"John Kessel - The Pure Product" - читать интересную книгу автора (Kessel John)

She looked right through me.

“I take whatever I can get from strangers,” I said. “Because I’m a
stranger, too.”

I guess she liked that. She was different. She sat down and we
chatted for a while. There was something wrong about her imitation of a
seventeen-year-old; I began to wonder whether hookers worked the park.
She crossed her legs and her shorts got tighter. “Where are you from?”
she asked.

“San Francisco. But I’ve just moved here to stay. I have a part interest
in the sporting goods store at the Eastridge Plaza.”

“You live near here?”

“On West 89th.” I had driven down 89th on my way to the bank.

“I live on 89th! We’re neighbors.”

An edge of fear sliced through me. A slip? It was exactly what one of
my own might have said to test me. I took a drink of wine and changed the
subject. “Would you like to visit San Francisco some day?”
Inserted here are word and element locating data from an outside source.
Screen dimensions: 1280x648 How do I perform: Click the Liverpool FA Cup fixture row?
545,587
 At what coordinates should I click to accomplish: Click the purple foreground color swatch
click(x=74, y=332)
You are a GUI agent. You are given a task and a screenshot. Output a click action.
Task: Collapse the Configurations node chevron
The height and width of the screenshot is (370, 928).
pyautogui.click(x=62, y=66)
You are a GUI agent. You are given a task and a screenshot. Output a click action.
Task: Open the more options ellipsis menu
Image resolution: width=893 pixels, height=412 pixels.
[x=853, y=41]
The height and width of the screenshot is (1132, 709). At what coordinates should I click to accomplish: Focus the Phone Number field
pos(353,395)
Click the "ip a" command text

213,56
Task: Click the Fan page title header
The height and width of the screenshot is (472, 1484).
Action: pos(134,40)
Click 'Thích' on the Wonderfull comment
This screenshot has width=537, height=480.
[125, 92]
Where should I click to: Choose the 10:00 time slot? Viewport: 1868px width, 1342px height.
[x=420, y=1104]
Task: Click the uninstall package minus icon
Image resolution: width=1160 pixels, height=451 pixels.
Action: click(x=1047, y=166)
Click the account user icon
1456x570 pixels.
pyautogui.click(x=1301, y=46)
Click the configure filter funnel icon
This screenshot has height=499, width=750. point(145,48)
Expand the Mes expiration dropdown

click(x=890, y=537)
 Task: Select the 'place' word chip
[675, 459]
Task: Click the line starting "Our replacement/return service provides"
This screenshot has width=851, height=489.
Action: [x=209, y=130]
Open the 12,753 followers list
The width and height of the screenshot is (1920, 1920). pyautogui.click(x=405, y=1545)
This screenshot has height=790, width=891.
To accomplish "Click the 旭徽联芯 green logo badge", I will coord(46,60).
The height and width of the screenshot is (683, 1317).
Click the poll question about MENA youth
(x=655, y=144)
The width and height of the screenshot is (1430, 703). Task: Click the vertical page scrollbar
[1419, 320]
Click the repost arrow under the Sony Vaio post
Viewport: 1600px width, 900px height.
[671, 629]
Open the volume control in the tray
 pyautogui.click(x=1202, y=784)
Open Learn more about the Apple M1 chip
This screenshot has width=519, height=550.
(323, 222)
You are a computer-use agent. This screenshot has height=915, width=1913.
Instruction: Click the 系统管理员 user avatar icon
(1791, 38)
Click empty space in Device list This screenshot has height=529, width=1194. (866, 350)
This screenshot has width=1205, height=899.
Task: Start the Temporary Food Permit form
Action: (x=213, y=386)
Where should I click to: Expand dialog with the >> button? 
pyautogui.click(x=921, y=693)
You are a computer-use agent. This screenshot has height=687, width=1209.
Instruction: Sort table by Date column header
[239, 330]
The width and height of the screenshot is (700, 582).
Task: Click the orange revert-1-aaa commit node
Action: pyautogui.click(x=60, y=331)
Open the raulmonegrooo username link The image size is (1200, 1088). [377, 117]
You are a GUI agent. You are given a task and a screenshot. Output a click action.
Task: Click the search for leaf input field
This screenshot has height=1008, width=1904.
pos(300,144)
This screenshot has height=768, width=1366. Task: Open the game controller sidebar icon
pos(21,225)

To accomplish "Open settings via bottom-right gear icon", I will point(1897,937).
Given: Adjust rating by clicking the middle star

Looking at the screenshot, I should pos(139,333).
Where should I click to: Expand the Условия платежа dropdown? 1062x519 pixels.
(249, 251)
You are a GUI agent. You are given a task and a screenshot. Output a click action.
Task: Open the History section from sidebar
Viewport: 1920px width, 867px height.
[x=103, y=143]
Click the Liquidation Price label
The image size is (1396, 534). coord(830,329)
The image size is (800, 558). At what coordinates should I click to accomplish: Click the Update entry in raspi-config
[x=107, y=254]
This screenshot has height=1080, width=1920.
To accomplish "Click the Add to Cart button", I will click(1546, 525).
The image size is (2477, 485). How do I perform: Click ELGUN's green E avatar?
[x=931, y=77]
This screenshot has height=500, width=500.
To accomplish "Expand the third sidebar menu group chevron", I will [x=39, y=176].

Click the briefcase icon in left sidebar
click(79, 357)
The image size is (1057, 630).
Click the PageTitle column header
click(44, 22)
She brushed her hair back behind one ear. She pursed her lips,
showing off her fine cheekbones. “Have you got something going?” she
asked, in queerly accented English.

“Excuse me?”

“I said, have you got something going,” she repeated, still with the
accent—the accent of my own time.

I took another sip. “A bottle of wine,” I replied in good Midwestern
1980s.

She wasn’t having any of it. “No artwork, please. I don’t like artwork.”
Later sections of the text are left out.